自分のペースに乗っていたり、上手くいっているときは、適応できていて、環境があっているといえます。
クリニック臨床の中では、そうは感じられていない人がいらっしゃいます。
環境が良くても、タスク過多で体調を崩した方。
仕事はやりがいがあるけれど、特定の人の言動に影響を受けてしんどくなる方。
不意な異動によって今まで感じていた安心がなくなってしまった方。
職場においては、そのような方が適応障害と診断されています。
公共の場での問題
電車や人混みなどの公共の場において、刺激過多になり、不適応症状が出るパターンです。
家の中にいる分には、とくに問題はなくても、一歩外に出ようとするだけで緊張したり不安な気持ちを抱くこともあれば、特定の場面において症状が出ることもあります。
どのような相談でも共通しているのは「具体的にどの場面で刺激過多になっているのかを把握していない」ということです。
例えば、満員電車の中でパニック発作が出る場合を考えていきます。
- 知らない人と肩が触れ合って窮屈感を感じるからなのか?
- 外に出られない閉塞感を感じるからなのか?
- 電車内で聞こえる音漏れや新聞をめくる音からなのか?
発作が起こるトリガーを考える必要があります。
電車だけではなく、野球の試合・舞台・コンサートなど、人混みがとくに多い場所に行くと症状が出やすくなります。
それぞれの場面は違いますが、共通しているのは「扁桃体が目の前のことを危険だと察知している」ということです。
現実的に危険なことが起きているときは、自分の身を守る行動をすると思います。
ですが、実際は危険なことではなく、何も起きていなくても、扁桃体は危険だと察知している状態なのです。
- 人目が気になる
- 見られている感じがする
- 何かに追われている
- 攻撃されそう
そんな感覚はすべて、危険察知からくる“反応”です。
公共の場で起こる適応障害への対処は、「事実と危険だと思っている事象を切り分ける」ことです。
危険だと認識しているものが、実は危険なものではないと体感できたとき、その後の人混みに対する捉え方が変わっていきます。
新しい環境での問題
- 転職をした
- 引っ越しをした
- 入学/編入した
- 異動した
- 自分は何も変わらないけれど、周囲の体制が大きく変わった
など、新しい環境になったときには、頭で思うよりも身体に影響しています。
環境が変わる、という経験は誰しもがするものです。
経験したことのないことを味わうことは不安であることまでは自覚できても、それに対する心身の影響まで気づける人は少ないです。
世の中の8割の人たちは、目の前のことで起きたことから神経処理が始まりますが、感受性の高い人たちは、物事が起きていないときから処理が始まっています。
それを象徴するのが「予測」です。
- 嫌なことが起きたらどうしよう…
- どうなってしまうのだろう…
- 上手くできるか分からない…
- 友達ができるのか…
- 自分の選択は合っていたのだろうか…
などなど、物事が起きる前に考えているとしたら、処理が深いということです。
実際にどうなるかは、その場に身を置いてみないと分かりません。
それが頭ではわかっていても、カラダはその何倍も不安を抱いているのです。
新しい環境に身を置いたときに、慣れるまでにどれくらいの時間がかかるのかを知っておくことが大切です。

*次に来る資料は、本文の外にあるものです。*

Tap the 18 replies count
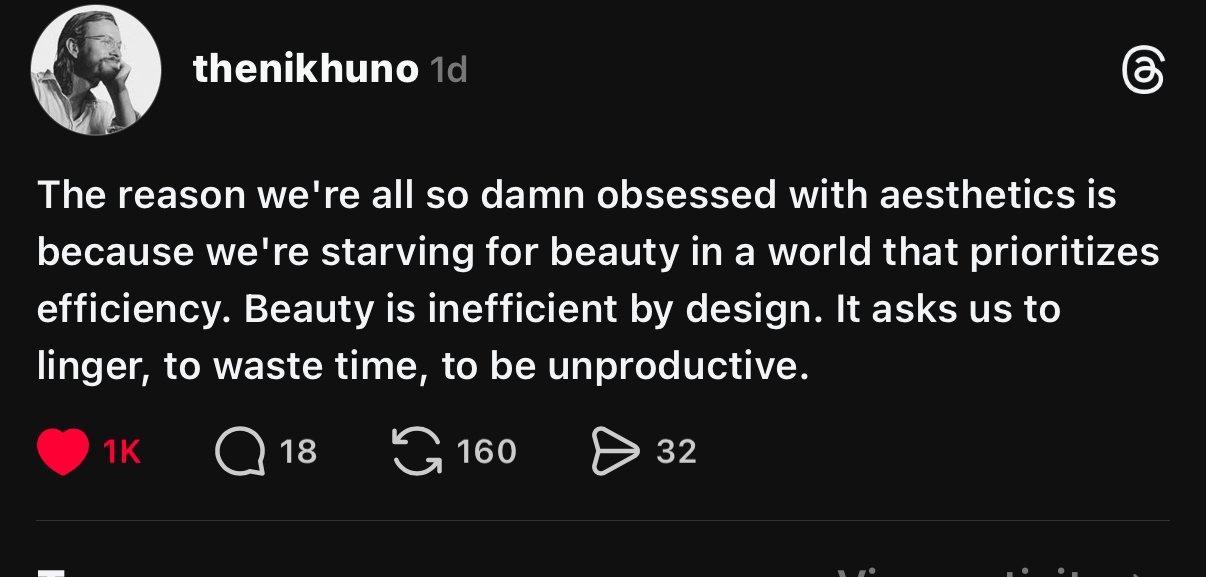The height and width of the screenshot is (577, 1206). point(298,453)

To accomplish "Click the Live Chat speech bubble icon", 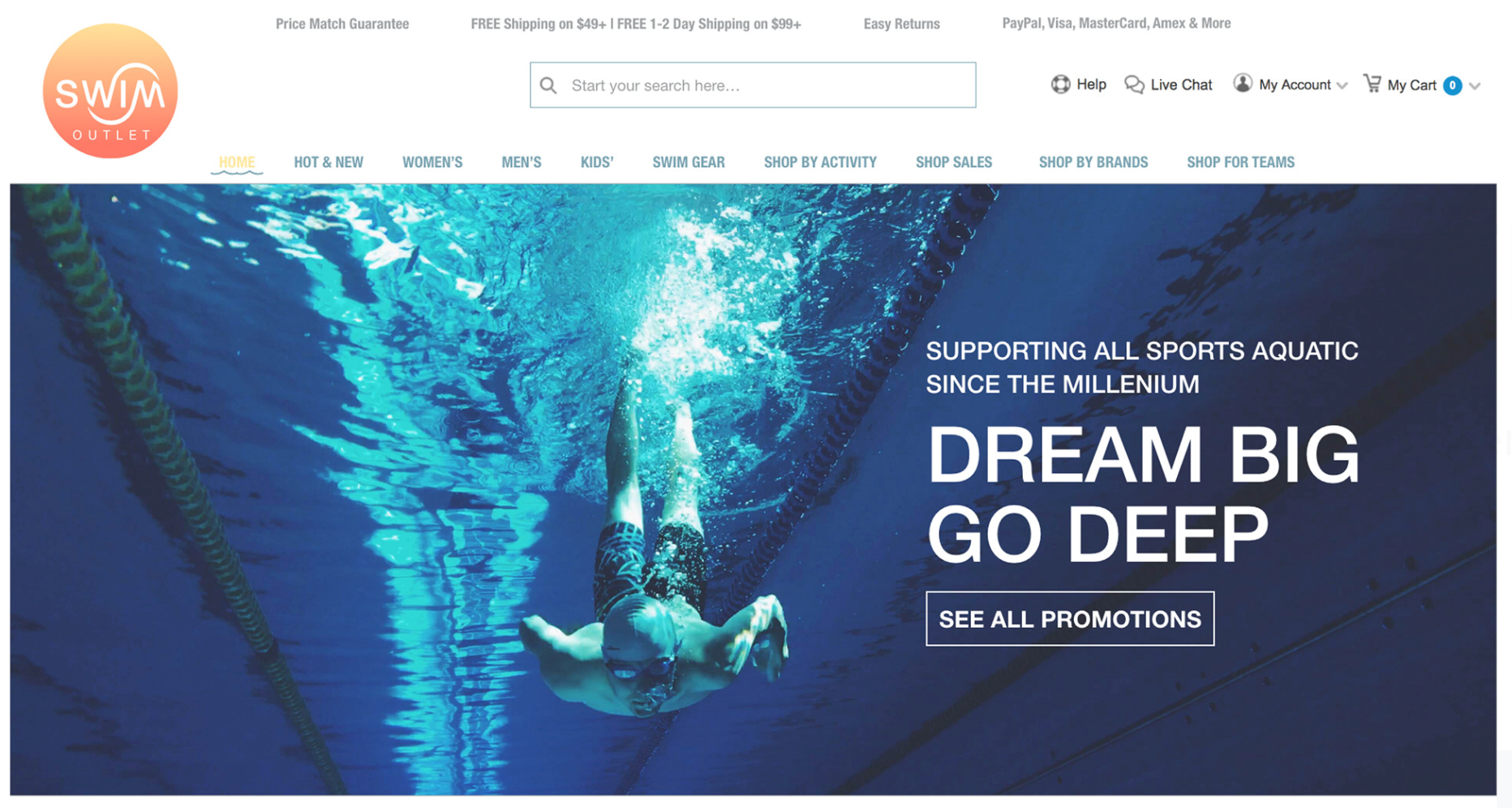I will (x=1134, y=84).
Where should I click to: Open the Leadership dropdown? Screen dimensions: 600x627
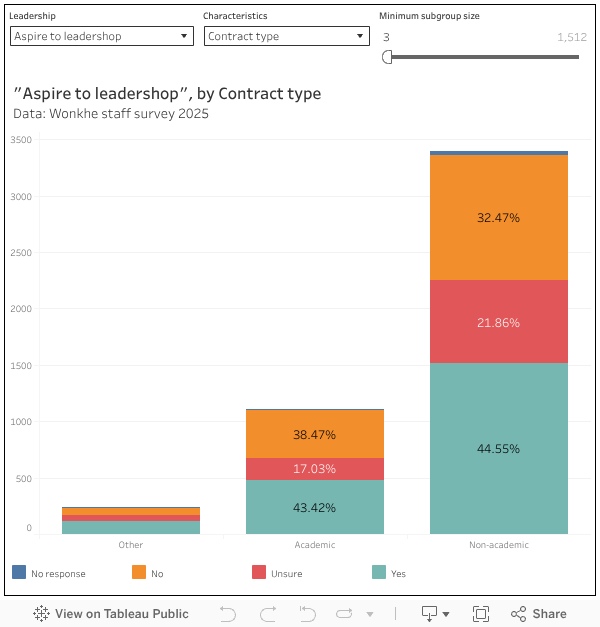[x=101, y=36]
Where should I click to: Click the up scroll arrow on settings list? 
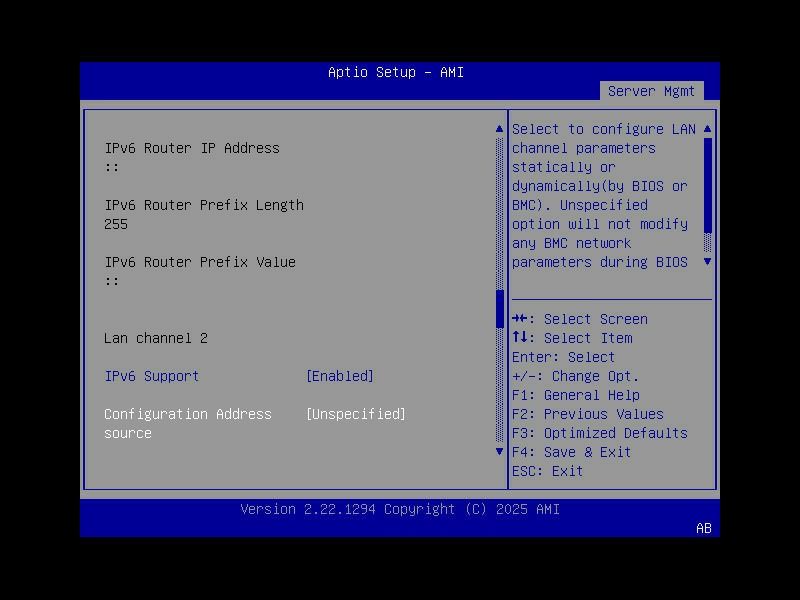[499, 128]
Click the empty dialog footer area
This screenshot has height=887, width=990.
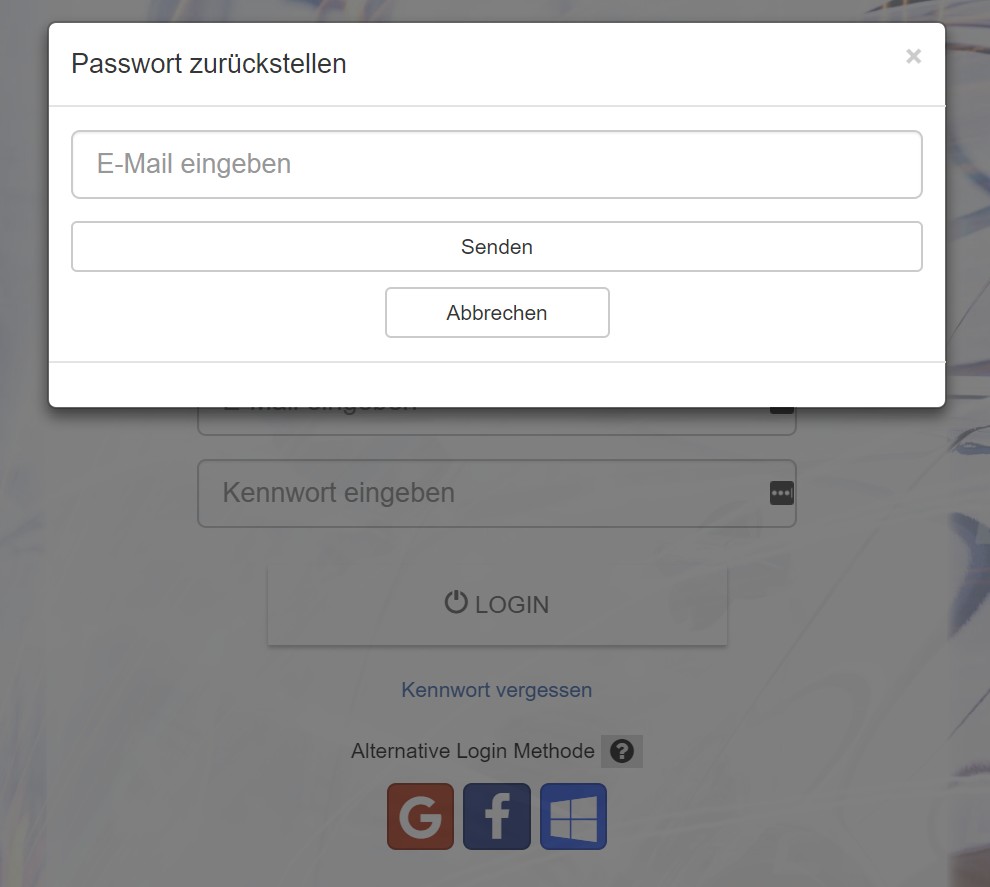497,384
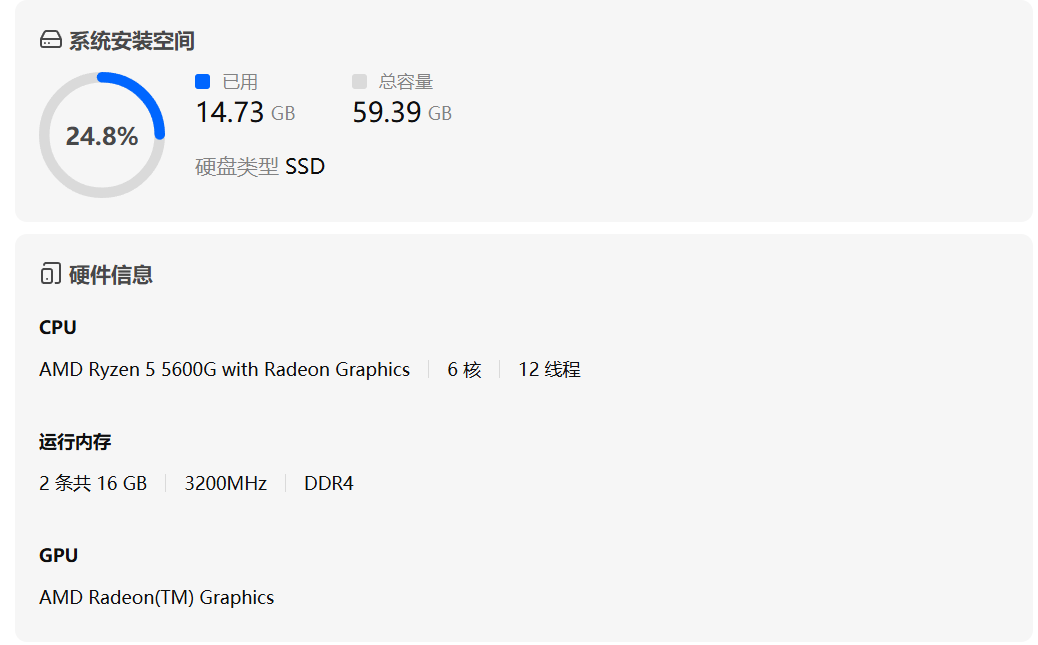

2,400件を超える私のクリニックでの対話における感覚値としては、慣れるまでに1〜2ヶ月はかかっている印象です。
1日ですべてができるようになるわけではありません。
周りがすぐに慣れて馴染んでいるのに、自分だけ置いていかれている──そう思う必要はありません。
自分には自分の慣れるペースがある。
それを自覚し、日常のなかで意識しつづけることで、環境変化に対する耐性が付いていきます。